Italia Guitars is a musical instruments manufacturer company that produces retro-styled electric guitars and basses. The company was founded in 1998 with a line of guitars designed in England by luthier Trevor Wilkinson and manufactured in South Korea.

== Description ==
Most guitars are based on other guitars manufactured in the 1950s and 1960s. For example, the basic shape of the Maranello is based on a Swedish Hagström of the late 1950s.
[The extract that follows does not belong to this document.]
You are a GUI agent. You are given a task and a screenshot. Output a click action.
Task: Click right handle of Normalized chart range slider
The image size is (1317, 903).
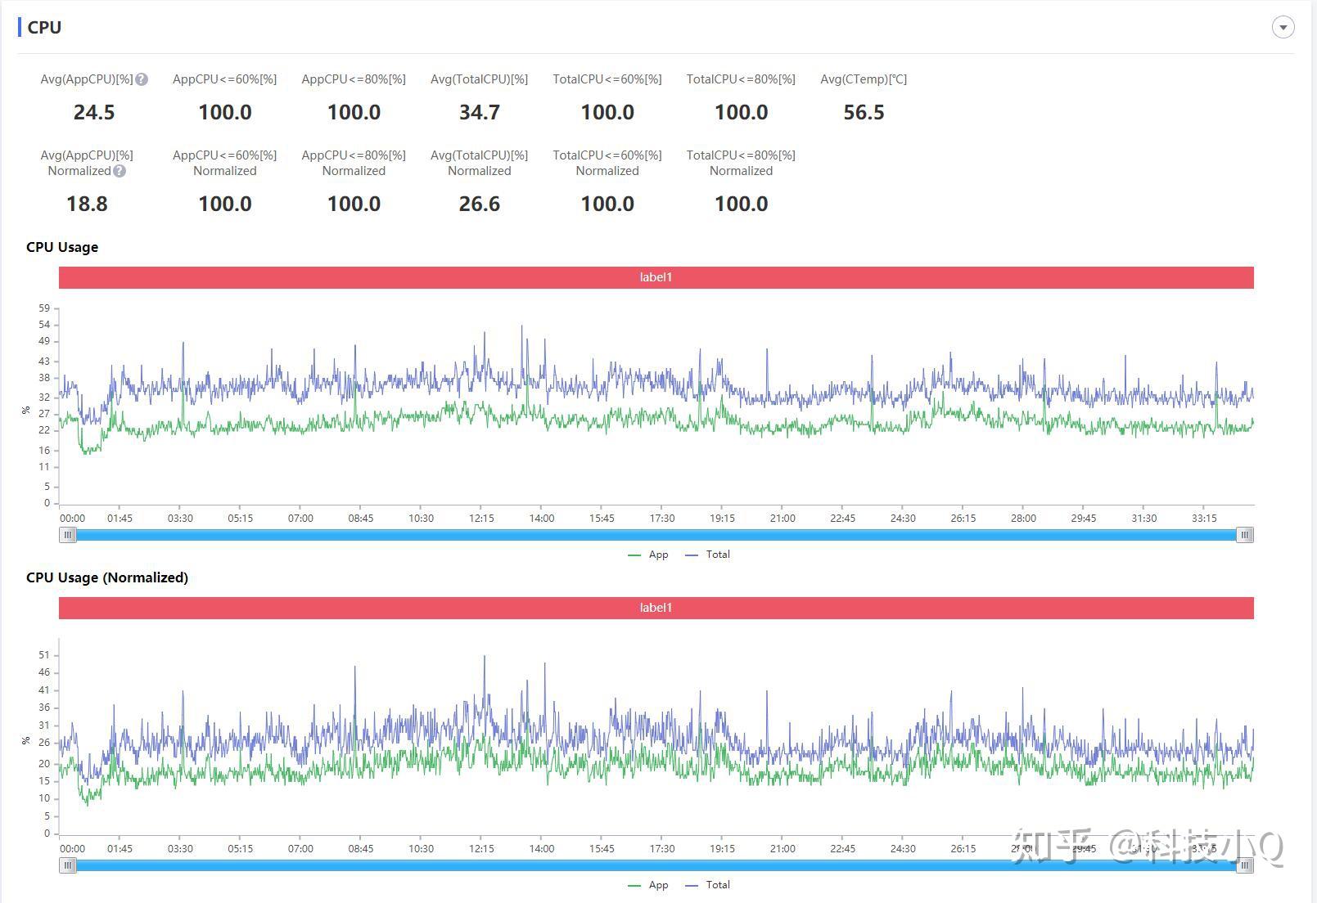click(x=1245, y=865)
The Modena is based on an Italian Crucianelli from the early 1960s. The guitars have been used by many musicians, most notably Chris Rea who discovered them after recovering from pancreatitis and deciding to embrace blues. A chance trip to a local music store led him to discover Italia guitars. He found they so perfectly suited for him that he bought four for recording and touring, saying "I've played the best guitar of my life on that guitar."

== Models ==
===Guitars===

- Europa
- Fiorano Standard, Corian
- Imola
- Jeffrey Foskett Signature JF6, JF12, JFQ
- Maranello Classic, Speedster, '61, '63, Semitone
- Mondial Classic, Deluxe, Sportser
- Modena Classic, Challenge, Revolution, Semitone, Sitar
- Modulo Tipo1, Tipo3
- Monza
- Rimini 6, 12, Twin double neck
- Torino

===Basses===

- Imola 4, 5, GP, GP5
- Maranello Classic, Cavo
- Modulo Tipo1, Tipo3
- Mondial Classic, Deluxe, Sportster
- Rimini
- Torino

== Artists ==
Some artists that perform/have performed with Italia guitars are:

- Lightspeed Champion
- Eon Sinclair of Bedouin Soundclash
- Chris Rea
- Elliot Easton of The Cars
- Ricky Phillips of The Babys, Bad English and Styx
- Conrad Keely of ...And You Will Know Us by the Trail of Dead
- Todd Rundgren
- Jeff Cook of Alabama
- Nicky Wire of Manic Street Preachers
- Kenny Olson of Kid Rock and Twisted Brown Trucker
- Whitey Kirst of Iggy Pop
- Eddie Duffy of Simple Minds
- Fernando Perdomo of Transendence and DC-3
- Jason Ringenberg of Jason & the Scorchers
- Boz Boorer of Adam Ant and Morrissey
- Gary Day of Morrissey
- Bo Ramsey of Lucinda Williams and Ani DiFranco
- Nicholas Andrew Sadler of Daughters
- Simon Edwards or Billy Bragg
- Anthony Drennan of The Corrs
- Keith Duffy of The Corrs and Ronan Keating Band
- Ronny North of North
- Joey Mazzola of Sponge
- Paul Duffy of Ronan Keating Band and Boyzone
- Ben Waugh of The Sillies
- Goran Bregović
- Jarrad Nöir of Foreign Legion

== In popular culture ==
An Italia Mondial Classic guitar is featured prominently in the 2005 Japanese movie Linda Linda Linda performed by Yuu Kashii as Kei Tachibana. An Italia Mondial II "Woody" guitar was also played by Haruhi Suzumiya in the 2006 anime series The Melancholy of Haruhi Suzumiya.